The most disturbing statistic is that more than 60% of South African children live in homes without a father. This means that many young men have no role models to teach them the steps to manhood and respect for women. Many fathers – both absent and present – are unable to contribute to the financial maintenance of their children because they lack an income.

South African society threatens to emasculate, particularly, young men raised under these conditions. One way they can reclaim their masculinity is through violence against those with less status, most commonly children and intimate partners, but also other men.
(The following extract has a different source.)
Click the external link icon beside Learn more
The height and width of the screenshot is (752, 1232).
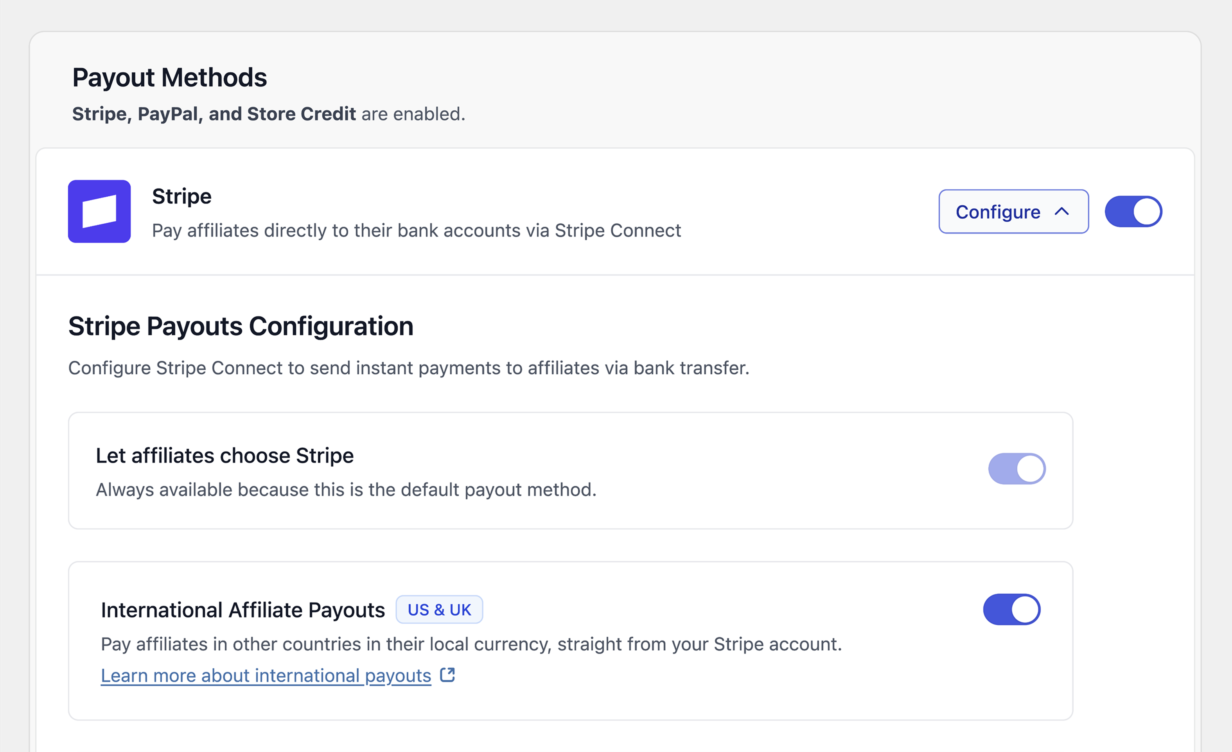point(448,675)
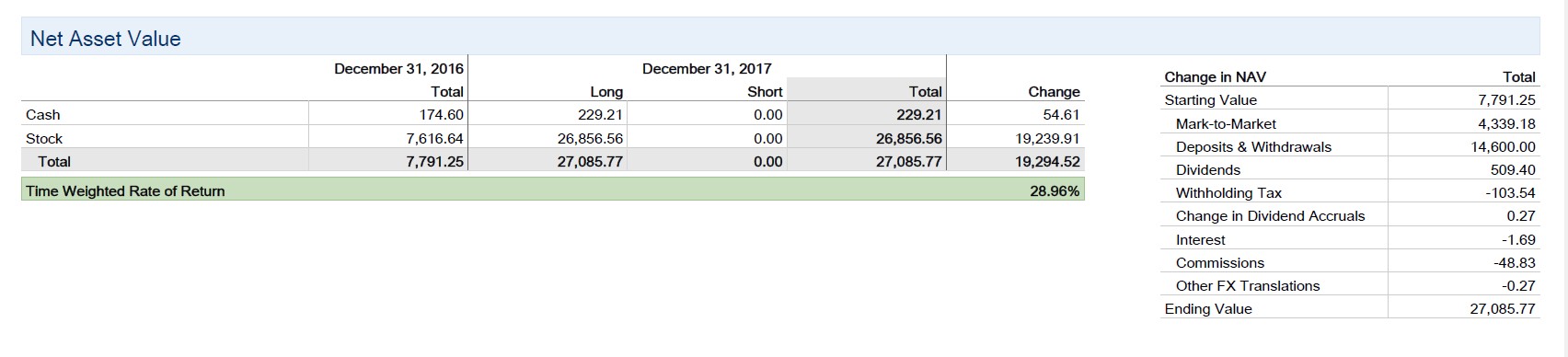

They’re drawn to others like themselves who may be without empathy, sympathy and caring. They carry feelings of shame and anger which they generally hide with bravado and, often, violence.

Such youngsters struggle to find their place in the world. Pain and desolation drive their emotional selves into hibernation. According to psychologist James Garbarino, they suffer from toxic shame: “Fundamentally disgraced, intrinsically worthless and profoundly humiliated in their own skin, just for being themselves.”

Such youngsters have to develop social maps adapted to their unsupportive environment. They become hypersensitive to negative social cues and oblivious to positive ones. They develop aggressive behaviour to protect themselves and conclude that aggression is a way to get what they want.

They also want money, power and respect. These are things that organised crime is well-tuned to provide – at a steep price. Often the cost becomes their lives. DM

Dr Don Pinnock is an investigative journalist and a Research Fellow at the Centre of Criminology, UCT. He is the author of Gang Town (Tafelberg).